World Press Photo of the Year: 1980 Mike Wells, United Kingdom. Karamoja district, Uganda, April 1980. Starving boy and a missionary. About the image Wells felt indignant that the same publication that sat on his picture for five months without publishing it, while people were dying, entered it into a competition. He was embarrassed to win as he never entered the competition himself, and was against winning prizes with pictures of people starving to death.
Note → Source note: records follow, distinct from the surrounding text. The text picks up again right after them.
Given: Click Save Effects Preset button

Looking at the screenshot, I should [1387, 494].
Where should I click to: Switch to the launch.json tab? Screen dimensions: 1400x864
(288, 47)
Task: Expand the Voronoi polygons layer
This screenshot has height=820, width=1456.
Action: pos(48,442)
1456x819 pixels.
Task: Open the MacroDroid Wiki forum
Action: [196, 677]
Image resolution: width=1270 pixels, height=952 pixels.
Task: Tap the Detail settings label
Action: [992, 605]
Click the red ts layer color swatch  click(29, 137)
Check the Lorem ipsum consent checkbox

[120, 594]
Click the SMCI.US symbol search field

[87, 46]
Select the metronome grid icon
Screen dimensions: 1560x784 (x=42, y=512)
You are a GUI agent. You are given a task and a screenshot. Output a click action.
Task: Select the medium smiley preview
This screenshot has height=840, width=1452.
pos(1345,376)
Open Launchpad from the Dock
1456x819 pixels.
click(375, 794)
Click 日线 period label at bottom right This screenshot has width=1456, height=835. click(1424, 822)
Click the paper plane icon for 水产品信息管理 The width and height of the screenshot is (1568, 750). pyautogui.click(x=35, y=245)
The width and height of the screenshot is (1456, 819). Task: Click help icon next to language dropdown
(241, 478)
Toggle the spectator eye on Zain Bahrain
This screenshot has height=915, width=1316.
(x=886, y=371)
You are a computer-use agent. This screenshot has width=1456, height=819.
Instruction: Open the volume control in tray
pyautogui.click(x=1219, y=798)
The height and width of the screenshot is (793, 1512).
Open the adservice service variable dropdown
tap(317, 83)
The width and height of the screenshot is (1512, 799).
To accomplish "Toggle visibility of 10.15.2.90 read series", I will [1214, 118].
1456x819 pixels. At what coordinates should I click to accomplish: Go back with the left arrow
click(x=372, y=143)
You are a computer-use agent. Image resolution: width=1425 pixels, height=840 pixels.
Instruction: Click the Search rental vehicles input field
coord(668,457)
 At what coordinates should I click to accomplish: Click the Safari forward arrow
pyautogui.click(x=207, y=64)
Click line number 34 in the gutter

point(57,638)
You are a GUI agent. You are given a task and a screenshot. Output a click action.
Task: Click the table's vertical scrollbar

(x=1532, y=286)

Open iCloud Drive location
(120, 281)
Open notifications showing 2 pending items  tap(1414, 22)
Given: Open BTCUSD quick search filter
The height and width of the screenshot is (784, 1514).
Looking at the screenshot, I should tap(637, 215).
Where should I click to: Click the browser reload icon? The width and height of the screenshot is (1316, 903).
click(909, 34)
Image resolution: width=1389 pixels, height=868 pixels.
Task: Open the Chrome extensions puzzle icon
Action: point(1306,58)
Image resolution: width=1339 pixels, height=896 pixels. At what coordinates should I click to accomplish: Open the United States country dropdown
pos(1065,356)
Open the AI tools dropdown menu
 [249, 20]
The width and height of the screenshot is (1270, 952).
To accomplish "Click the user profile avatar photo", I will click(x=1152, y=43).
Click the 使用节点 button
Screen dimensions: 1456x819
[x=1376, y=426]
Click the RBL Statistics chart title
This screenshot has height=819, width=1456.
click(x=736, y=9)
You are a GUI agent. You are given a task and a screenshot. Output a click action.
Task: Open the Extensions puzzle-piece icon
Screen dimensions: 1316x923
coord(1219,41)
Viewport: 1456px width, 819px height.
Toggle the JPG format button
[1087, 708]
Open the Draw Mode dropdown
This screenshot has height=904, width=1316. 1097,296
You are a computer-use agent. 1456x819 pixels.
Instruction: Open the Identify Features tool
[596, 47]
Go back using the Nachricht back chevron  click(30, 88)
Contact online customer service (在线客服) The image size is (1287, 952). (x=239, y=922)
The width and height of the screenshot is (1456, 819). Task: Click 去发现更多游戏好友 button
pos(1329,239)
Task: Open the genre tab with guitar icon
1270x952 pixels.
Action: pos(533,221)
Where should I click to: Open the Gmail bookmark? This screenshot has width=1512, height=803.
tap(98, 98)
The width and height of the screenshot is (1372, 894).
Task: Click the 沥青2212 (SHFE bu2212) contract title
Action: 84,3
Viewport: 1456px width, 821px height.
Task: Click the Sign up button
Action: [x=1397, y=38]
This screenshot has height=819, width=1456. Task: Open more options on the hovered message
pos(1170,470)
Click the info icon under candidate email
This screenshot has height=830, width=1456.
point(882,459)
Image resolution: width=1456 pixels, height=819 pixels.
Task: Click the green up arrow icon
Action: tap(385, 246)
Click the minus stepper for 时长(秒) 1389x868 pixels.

Biafra By Don McCullin, 1969

When the Igbos of eastern Nigeria declared themselves independent in 1967, Nigeria blockaded their fledgling country-Biafra. In three years of war, more than one million people died, mainly of hunger. In famine, children who lack protein often get the disease kwashiorkor, which causes their muscles to waste away and their bellies to protrude. War photographer Don McCullin drew attention to the tragedy. "I was devastated by the sight of 900 children living in one camp in utter squalor at the point of death," he said. "I lost all interest in photographing soldiers in action." The world community intervened to help Biafra, and learned key lessons about dealing with massive hunger exacerbated by war-a problem that still defies simple solutions.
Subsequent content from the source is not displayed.